United States District Court, M.D. Alabama, Northern Division

September 14, 2017

CITY OF CLANTON, et al., Defendants.



         Before the court are the Motions to Dismiss filed by Defendants Keith Maddox and the City of Clanton (the “City”) (Doc. 26), John Shearon (Doc. 37), and Jessica Mims and Jason Reeves (Doc. 38). The court is also considering the Motion to Strike Fictitious Parties filed by Maddox and the City of Clanton. Doc. 27. Pursuant to 28 U.S.C. § 636(c) and Federal Rule of Civil Procedure 73, the parties have consented to the jurisdiction of the undersigned United States Magistrate Judge. Docs. 52-55. After careful consideration of the parties' submissions and the relevant law, it is ORDERED that:

1. City of Clanton and Maddox's Motion to Dismiss (Doc. 26) is GRANTED;

2. Shearon's Motion to Dismiss (Doc. 37) is GRANTED;

3. Mims and Reeves' Partial Motion to Dismiss (Doc. 38) is GRANTED; and

4. City of Clanton and Maddox's Motion to Strike Fictitious Parties (Doc. 27) is GRANTED.


         The court has subject-matter jurisdiction over the claims in this lawsuit pursuant to 28 U.S.C. §§ 1331 and 1367. The defendants do not contest personal jurisdiction or venue, and the court finds adequate allegations to support both.
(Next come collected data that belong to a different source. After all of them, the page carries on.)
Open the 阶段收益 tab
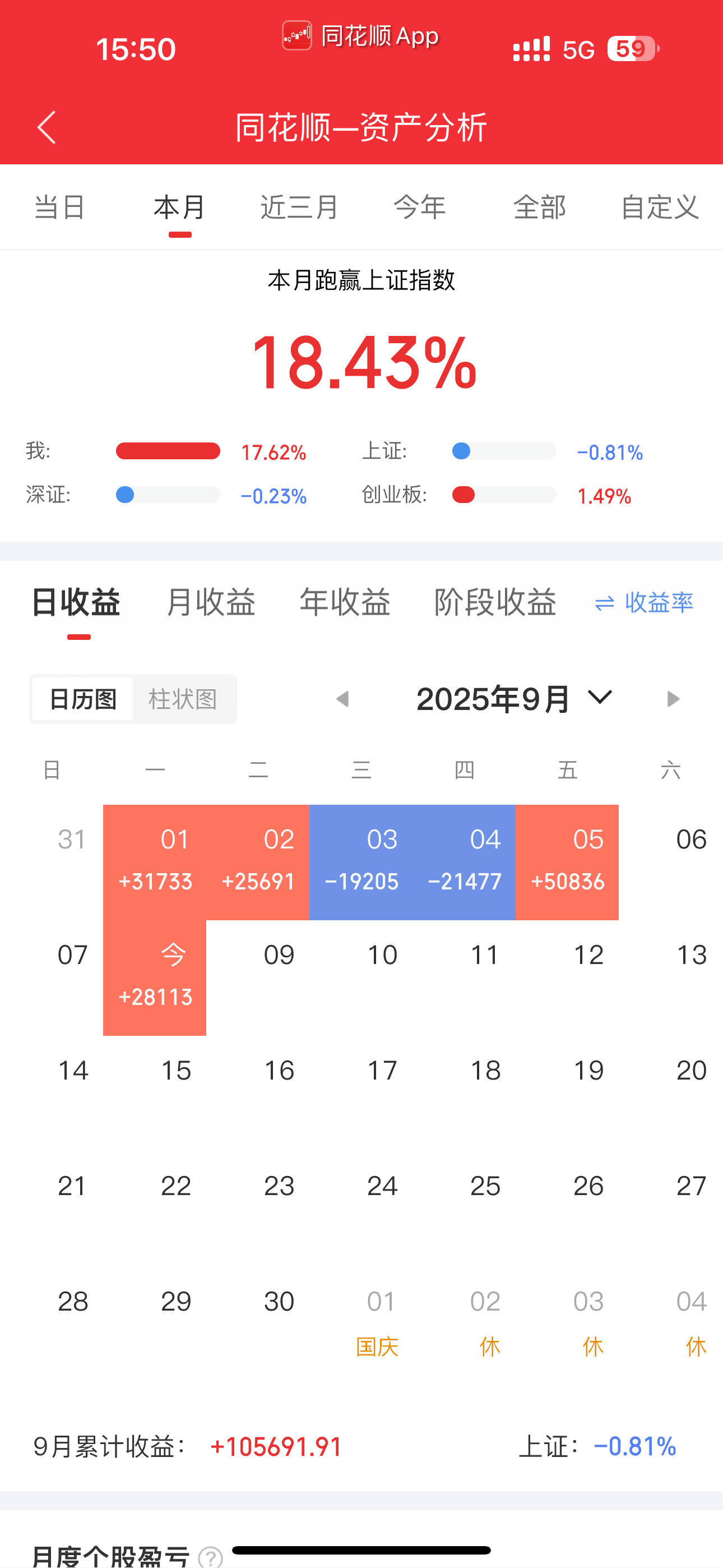This screenshot has height=1568, width=723. click(495, 602)
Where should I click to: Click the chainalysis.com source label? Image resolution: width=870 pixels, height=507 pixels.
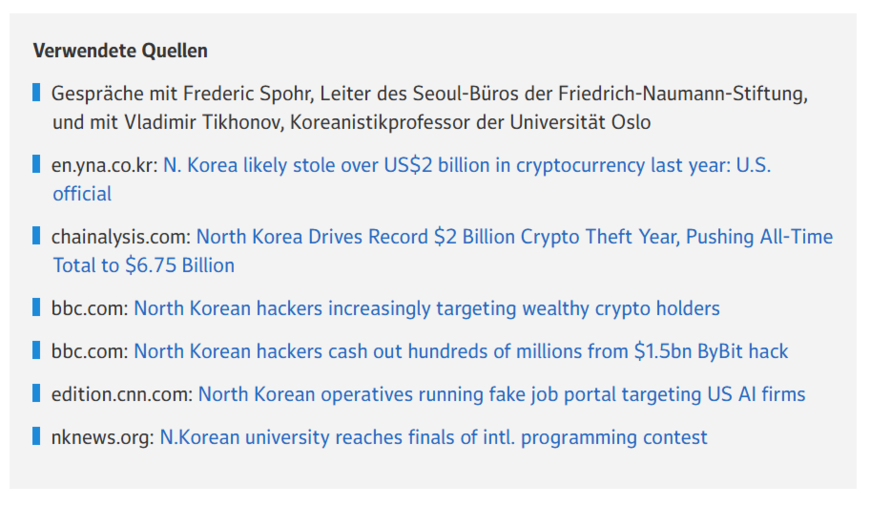click(x=121, y=237)
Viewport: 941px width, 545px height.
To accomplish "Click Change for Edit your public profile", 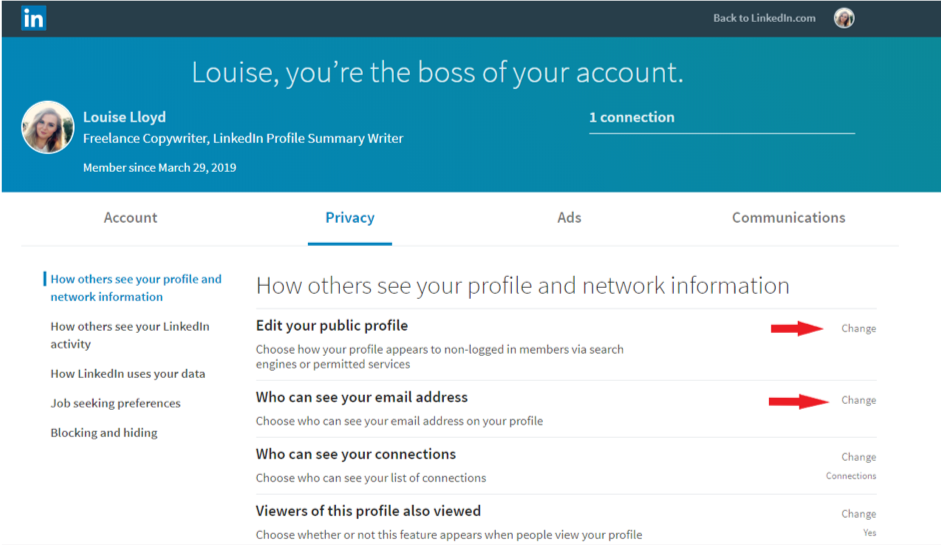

         This lawsuit arises out of a shooting incident on June 17, 2015, in Chilton County, Alabama. Wendy Chappell Price was driving southbound on Interstate 65 in Shelby County, Alabama, when she was pursued by Alabama state trooper Adam Ezekiel for failing to stop at his order. Doc. 1 at 10. Wendy's husband, Adam Price, had informed Ezekiel that Wendy had two unloaded firearms in her vehicle. Doc. 1 at 10. After coordination between the Alabaster Police Department, Chilton County Sheriff's Department, and Clanton Police Department, officers successfully stopped Price's vehicle between the hours of 8:00 p.m. and 10:00 p.m. at exit 212 in Clanton, Alabama. Doc. 1 at 10. Price did not exit her vehicle during the traffic stop. Doc. 1 at 10. During the encounter, officers fired their weapons at Price a total of 17 times, striking her four times. Doc. 1 at 10-11. Price passed away at the scene. Doc. 1 at 11.

         Plaintiff Jerry Chappell is the administrator and personal representative of Price's estate, and brought suit in that capacity on June 8, 2017, against Ezekiel; Jessica Mims and Jason Reeves, Chilton County deputy sheriffs; Chilton County and its sheriff, John Shearon; the City of Clanton and its chief of police, Keith Maddox; and fictitious defendants. Doc. 1 at 4. The crux of Chappell's complaint is that the officers used unreasonable and excessive force in violation of Price's Fourth Amendment rights, and that Chilton County, the City of Clanton, Shearon, and Maddox are liable for the constitutional deprivation on a supervisory basis. He also brings a state-law wrongful death claim against all defendants. Mims and Reeves have answered the constitutional claims and moved to dismiss the wrongful death claim, while Ezekiel has answered all claims. See Docs. 34, 39 & 46. Shearon, Maddox, and the City of Clanton have moved to dismiss all claims and Chappell voluntarily dismissed his claims against Chilton County. See Docs. 26, 37, 51 & 56.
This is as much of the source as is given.